- _Requisitos de tareas_:
1. Devuelve sin cambios el tramo del texto proporcionado que va desde "Sandín y Aníbal volvieron" hasta "del Seat 124.", ambos incluidos.
2. Prosigue el relato sobre la toma de la emisora durante el 23F a partir de su última oración.
━━ Texto proporcionado
El militar de graduación, con media docena de soldados de reemplazo, envió a casa a los policías nacionales de guardia y tomó el control de la emisora. El director, Pepe Llorca –posteriormente director de Canal 9–, estaba de entierro y un popular locutor de la casa se erigió en autoridad del centro. Así lo relata el columnista Emili Piera en el libro «23F. 25 anys després», en valenciano: “El locutor Toni Lara mantuvo una conversación reservada con el oficial de más rango”. Piera les advirtió que, en ausencia del director, él, como el trabajador de mayor categoría, además de representante sindical, debía ser el interlocutor. El militar le dijo a cajas destempladas que no quería saber nada de sindicalistas y Piera desapareció de su vista.

El Seat 124 negro y la banderola diplomática

El castrense pidió calma al personal y distribuyó a los soldados por el centro. Nadie les explicó que el departamento técnico tenía salida directa a la calle. Mientras Lara y el militar estuvieron reunidos, algunos soldados –la mayoría eran catalanes– telefonearon a sus familias para tranquilizarlas desde una línea no controlada que Aníbal conservaba en el almacén. Al salir del despacho, el jefe asaltante envió a sus domicilios a la mayoría de los trabajadores del centro. Quedaron algunos redactores, el conductor de guardia, Gerardo, Sandín y Aníbal. Los soldados llevaron bocadillos y unos quintos y el locutor-interlocutor comentó con cierta euforia que, dadas las circunstancias, mejor sería brindar con champán. En ese momento tembló la tierra y los corazones de todos. El centro estaba cerca de la avenida del Puerto y el jefe militar explicó que los tanques habían tomado las calles del cap i casal. El golpe de estado se podía sentir en la piel.

Sandín y Aníbal volvieron al laboratorio y analizaron la situación. Había una salida que los ocupantes desconocían. Había un coche a la puerta. Y un chófer. Pensat i fet le propusieron a Gerardo el plan y dijo que adelante. Estaban preparando la ikegami, cámara que en aquel tiempo llevaba un vídeo voluminoso anexo, cuando les llamaron. El militar ordenó emitir una cinta de vídeo, pero Aníbal explicó que era imposible; sólo se podía enviar la señal hasta el Vedat. El jefe y el locutor entendieron que era cierto. Los golpistas, como quedó en evidencia, desconocían las cuestiones técnicas de un asunto tan importante como el control de los centros de televisión. El militar juró en hebreo y volvió a encerrarse en el despacho del director. Y los tres héroes aprovecharon el momento para subirse, con la cámara y el vídeo, al Goteras negro, el primer modelo del Seat 124.
━━━━
━━ Extracto de datos
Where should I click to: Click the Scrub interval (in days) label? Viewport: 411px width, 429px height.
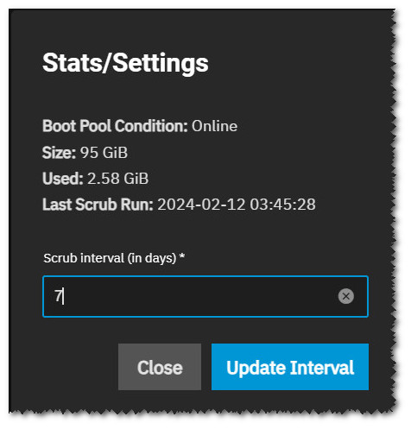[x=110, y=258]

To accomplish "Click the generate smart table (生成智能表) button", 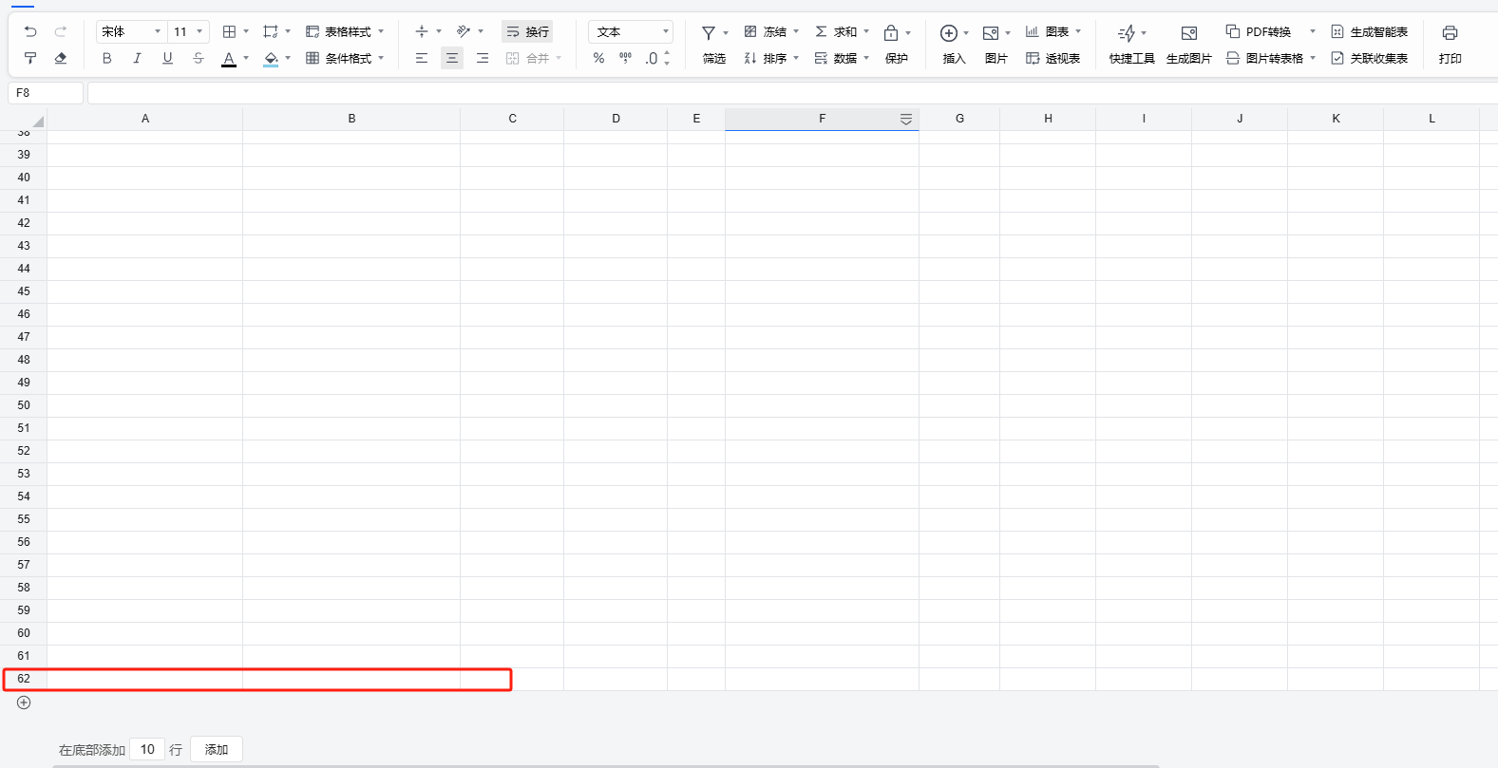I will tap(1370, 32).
━━━━
- _Resultados_:
1.
Sandín y Aníbal volvieron al laboratorio y analizaron la situación. Había una salida que los ocupantes desconocían. Había un coche a la puerta. Y un chófer. Pensat i fet le propusieron a Gerardo el plan y dijo que adelante. Estaban preparando la ikegami, cámara que en aquel tiempo llevaba un vídeo voluminoso anexo, cuando les llamaron. El militar ordenó emitir una cinta de vídeo, pero Aníbal explicó que era imposible; sólo se podía enviar la señal hasta el Vedat. El jefe y el locutor entendieron que era cierto. Los golpistas, como quedó en evidencia, desconocían las cuestiones técnicas de un asunto tan importante como el control de los centros de televisión. El militar juró en hebreo y volvió a encerrarse en el despacho del director. Y los tres héroes aprovecharon el momento para subirse, con la cámara y el vídeo, al Goteras negro, el primer modelo del Seat 124.

2.
Casualmente, la semana anterior Aníbal había estado en Arganda, en el cementerio técnico de TVE, para ver si quedaba algo útil de la antigua unidad móvil que le había acompañado por el mundo durante años, para cubrir eventos tan distintos como la visita de Pablo VI a Colombia o los festivales panafricanos de Marruecos o Túnez… Junto a la unidad, había retirada una furgoneta que usaban para moverse por la ciudad, cuando iban a Madrid. Aún tenía instalada en el tintero –el mastil de juguete de los coches oficiales– la banderola del No-do. Aníbal se la llevó de recuerdo. Era una bandera blanca metálica, cruzada en diagonal por una enseña española con las palabras, en las esquinas, TVE y No-do. Aníbal recordó que la tenía en algún rincón del almacén y la instaló en el Goteras.

Tres valientes entre los tanques

Al paso de la intrépida avanzadilla de periodistas de circunstancias, y no obstante de raza, y ante la imponente presencia del 124 negro, con sus cromados y la banderola enhiesta, los soldados se cuadraban. Incluso desde los balcones había quien lanzaba aplausos y vítores: ¡Arriba España! El detalle de la enseña les franqueó el paso en una ciudad fantasma, tomada por el ejército.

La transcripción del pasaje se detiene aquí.